Le bel Antonio
Bien sûr, dès que l'on parle du
« Bel Antonio », on pense immédiatement au film de Mauro
Bolognini (avec Pasolini comme scénariste) et réalisé en 1960 avec
Marcello Mastroianni, Claudia Cardinale, Pierre Brasseur. C'est vrai
que le film est remarquable. Mais il faudrait aussi et surtout relire
le roman de Vitaliano Brancati, écrit en 1949.
L'action se déroule à Catane durant
toute la période qui couvre l'arrivée de Mussolini au pouvoir
jusqu'à sa fin lamentable. Et l'auteur multiplie les interrogations
politiques sur le socialisme, le communisme, et évidemment le
fascisme. Un jeune homme, beau comme un dieu, fait s'évanouir toutes
les jeunes filles autour de lui.
Quand je
prêche, dit le prêtre, et que votre fils est assis au fond de
l'église, les femmes se démanchent le cou pour le regarder, lui...
C'est un scandale.
Mais savez-vous
que sur vingt jeunes filles de bonne famille qui se confessent à
moi, dix... oui, dix, ont offensé Dieu parce qu'elles ont pensé à
votre fils trop souvent ou d'une façon qui n'est pas très conforme
à leur éducation ?
Le
jeune Don Juan finit tout de même par se marier avec la belle et
riche Barbara Puglisi. C'est alors que le drame commence. Au bout de
trois années de mariage, Barbara est toujours vierge. Personne n'en
parle ouvertement. Le père d'Antonio ne peut croire ces racontars.

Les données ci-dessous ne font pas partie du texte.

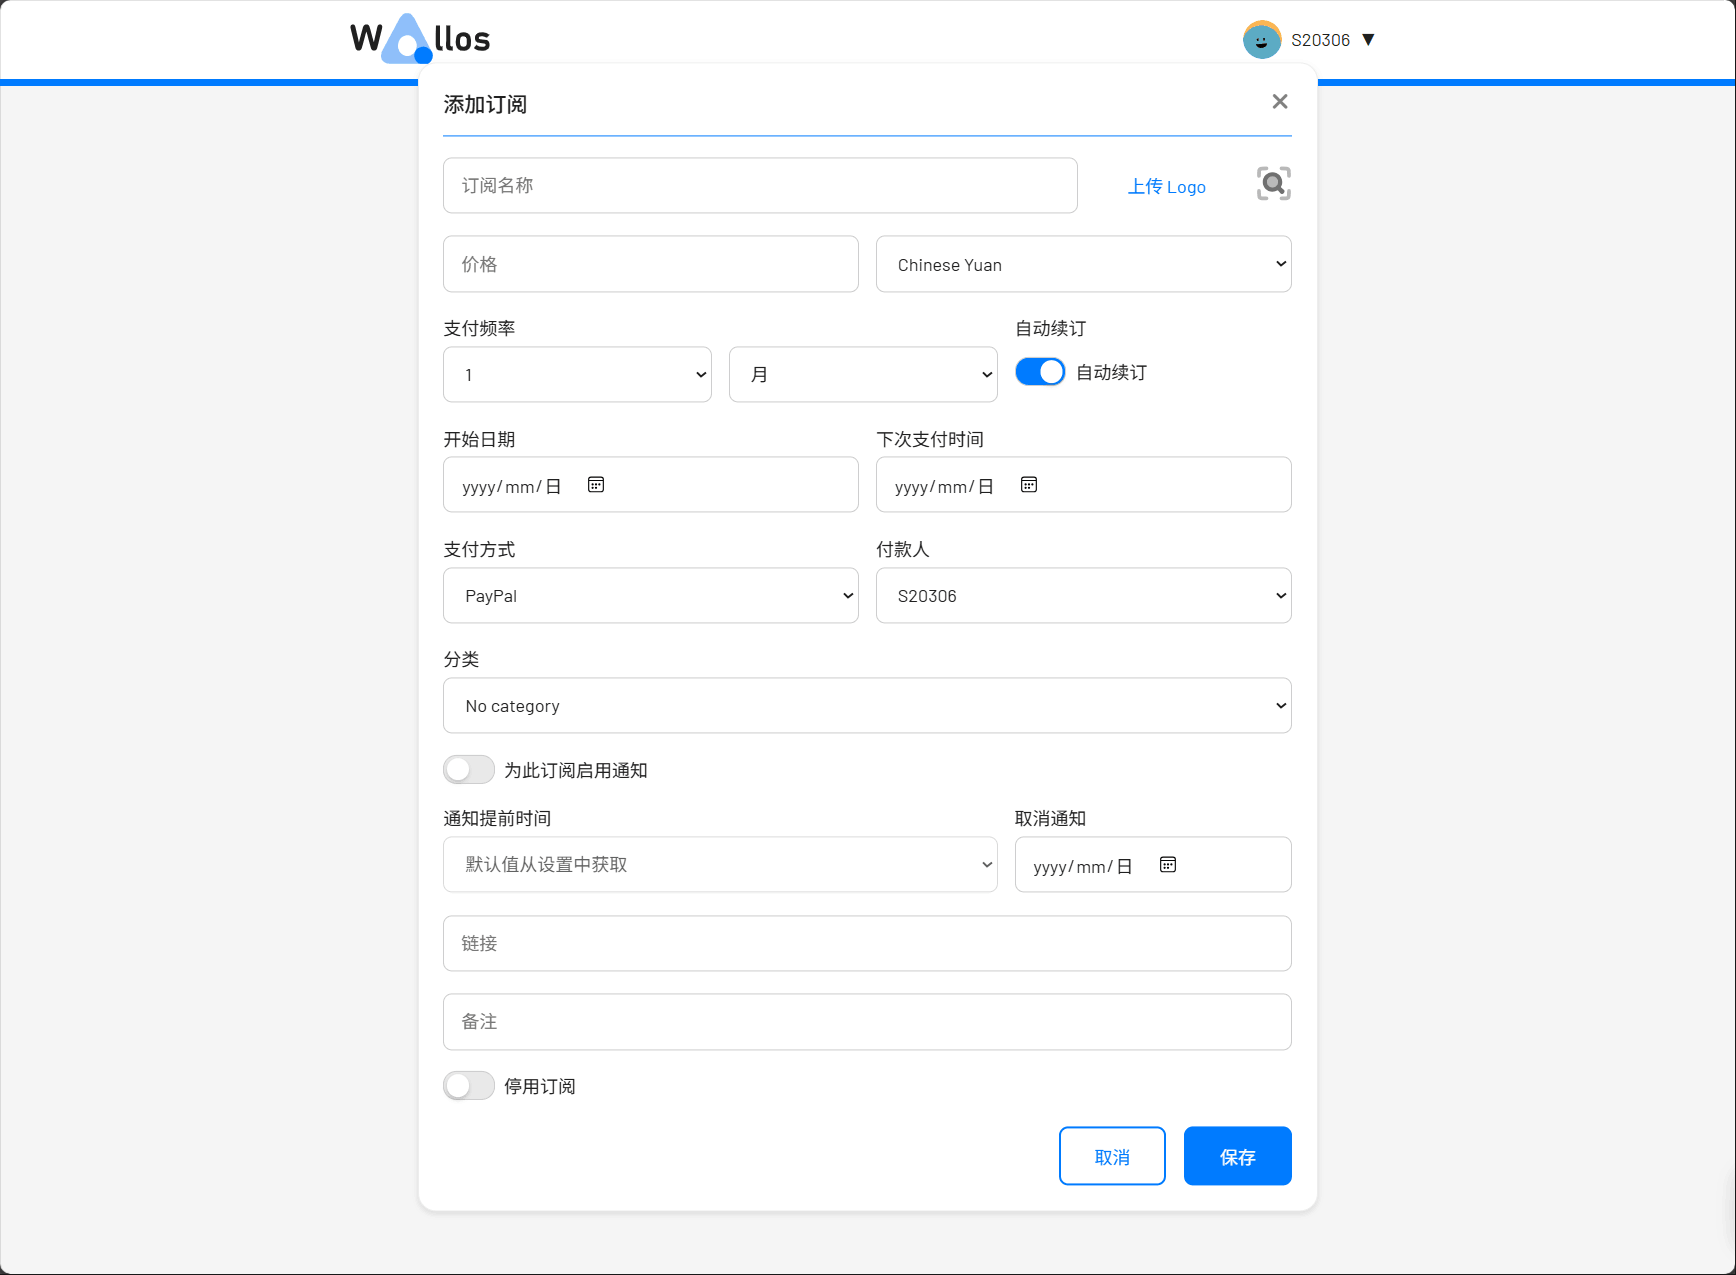This screenshot has height=1275, width=1736.
Task: Click the Wallos logo
Action: pos(420,40)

Mais l'étau se resserre autour du couple. Les mauvaises langues se
délient et, dans cette Italie du Sud où la puissance virile est
tenue pour la vertu suprême, la disgrâce d'Antonio est vécue comme
un grand déshonneur. On apprend lors de pénibles confessions qu'en
fait il n'a jamais réellement fait l'amour, mais l'a toujours laissé
croire...
Oubliées, les
longues attentes à Naples, au son des mandolines qui me perçaient
la chair, les mensonges d'alors aussi, les adieux, les fuites... Il
restait la saveur de vin fort qu'avait le monde, en ce temps-là, le
monde que je buvais par tous les sens, et souvenir du moment céleste,
d'autant plus céleste à mesure que passaient les années où il
m'était refusé, ce moment de feu, de miel, de paradis...
La
famille Puglisi s'arrange avec les institutions, l'Eglise et le Pape
pour faire annuler ce mariage, parce qu'elle a en vue une union avec
un riche marquis ventripotent. Et nous avons là toutes les lâchetés,
les magouilles, les manœuvres les plus cyniques qui poussent le père
d'Antonio à hurler à sa fenêtre ses imprécations lors du
cortège :
Voleurs de
notre sang, voleurs de grand chemin, brigands non baptisés, vous
vous êtes acheté la justice et la religion avec vos méchants sous
qui puent le fromage, parce que vous avez trouvé ces autres voleurs
vos égaux, ces affameurs avec l'aigle sur la tête, qui dévoreront
jusqu'au dernier caillou de cette malheureuse terre, si Dieu
n'intervient pas à temps et ne les brûle comme des rats ! Vous
vous êtes tous mis d'accord et avez préparé le poison à votre
gré, canailles sans cœur, vases de nuit! Mais la femme du voleur ne
rit pas toujours. Qu'elle revienne, sacrebleu, la liberté qui nous
permettra de nouveau de vous cracher au visage ! Qu'il revienne
le jour des gens d'honneur. En attendant, je vous dis ceci : à
bas le roi, à bas le... !
A ce moment,
une main saisit Monsieur Alfio par les joues et l'empêcha de parler.
Et Antonio traînera sa peine dans les rues de Catane en recevant
tous les jours des lettres d'amour de toute nature, longues ou
brèves, explicites ou romantiques, mais le plus souvent
désintéressées.
Il y a dans ce roman une série de portraits captivants, des
dialogues étonnants et un humour toujours présent malgré le drame
qui se noue. Vitaliano Brancati est mort assez jeune et il n'a pas
laissé une bibliographie considérable, mais « Le bel
Antonio » reste un chef d’œuvre par la vivacité de
l'écriture, par la subtilité de la psychologie, par l'intelligence
avec laquelle un thème aussi délicat est abordé.